Frequently Asked Questions

Can I fill gaps if I am already past State Pension age?+
No — once you have reached State Pension age, you can no longer pay voluntary NI contributions to increase your State Pension. The deadline to fill gaps is the day before you reach State Pension age. If you are approaching State Pension age with fewer than 35 qualifying years, act promptly as any last-minute contributions must reach HMRC before your pension claim date.
What if I have 35 years already — do more contributions help?+
No. Under the new State Pension, 35 qualifying years gives you the full amount. Additional years beyond 35 add nothing to your State Pension entitlement. There is therefore no financial benefit in paying voluntary contributions once you have 35 qualifying years, unless you have a specific reason such as qualifying for contributory benefits that have different NI requirements.

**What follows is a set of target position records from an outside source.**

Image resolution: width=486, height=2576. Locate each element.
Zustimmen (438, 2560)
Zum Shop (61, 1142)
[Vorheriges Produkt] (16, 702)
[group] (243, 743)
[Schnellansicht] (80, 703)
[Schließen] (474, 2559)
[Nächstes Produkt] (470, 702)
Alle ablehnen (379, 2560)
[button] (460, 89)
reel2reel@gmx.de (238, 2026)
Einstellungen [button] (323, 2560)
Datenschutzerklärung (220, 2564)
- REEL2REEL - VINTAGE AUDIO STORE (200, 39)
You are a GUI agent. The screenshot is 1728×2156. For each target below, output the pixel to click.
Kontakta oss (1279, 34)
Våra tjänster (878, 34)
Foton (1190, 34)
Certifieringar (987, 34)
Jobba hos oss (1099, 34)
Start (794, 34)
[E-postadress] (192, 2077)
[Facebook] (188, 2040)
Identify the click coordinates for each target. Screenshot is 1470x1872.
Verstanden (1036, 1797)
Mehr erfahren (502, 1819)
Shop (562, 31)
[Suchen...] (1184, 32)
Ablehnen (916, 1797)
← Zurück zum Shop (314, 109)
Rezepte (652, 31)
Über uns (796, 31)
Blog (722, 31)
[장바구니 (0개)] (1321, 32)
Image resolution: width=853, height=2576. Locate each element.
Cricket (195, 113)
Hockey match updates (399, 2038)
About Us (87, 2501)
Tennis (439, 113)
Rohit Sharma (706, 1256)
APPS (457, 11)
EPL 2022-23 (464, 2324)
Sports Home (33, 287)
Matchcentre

My wife has lots of gaps as she was a stay-at-home parent. What can she do?+
If your wife claimed Child Benefit while the children were under 12, she should have received NI credits for those years — even if she did not pay NI herself. Check her NI record at gov.uk to see whether those credits are reflected. If Child Benefit was not claimed (or was claimed in your name rather than hers), she may be missing credits. It may be worth checking whether Child Benefit could be transferred to her name retrospectively for NI credit purposes — HMRC has a process for this called "specified adult childcare credits."
Is it worth filling gaps even if I have a good private pension?+
Usually yes — the State Pension is index-linked for life and provides a guaranteed income regardless of market performance. Even with a good private pension, the State Pension adds a guaranteed foundation that reduces the amount you need to draw from other savings. At a cost of around £907 per qualifying year and a return of £342 per year for life, the financial case for filling gaps up to 35 years is compelling for most people.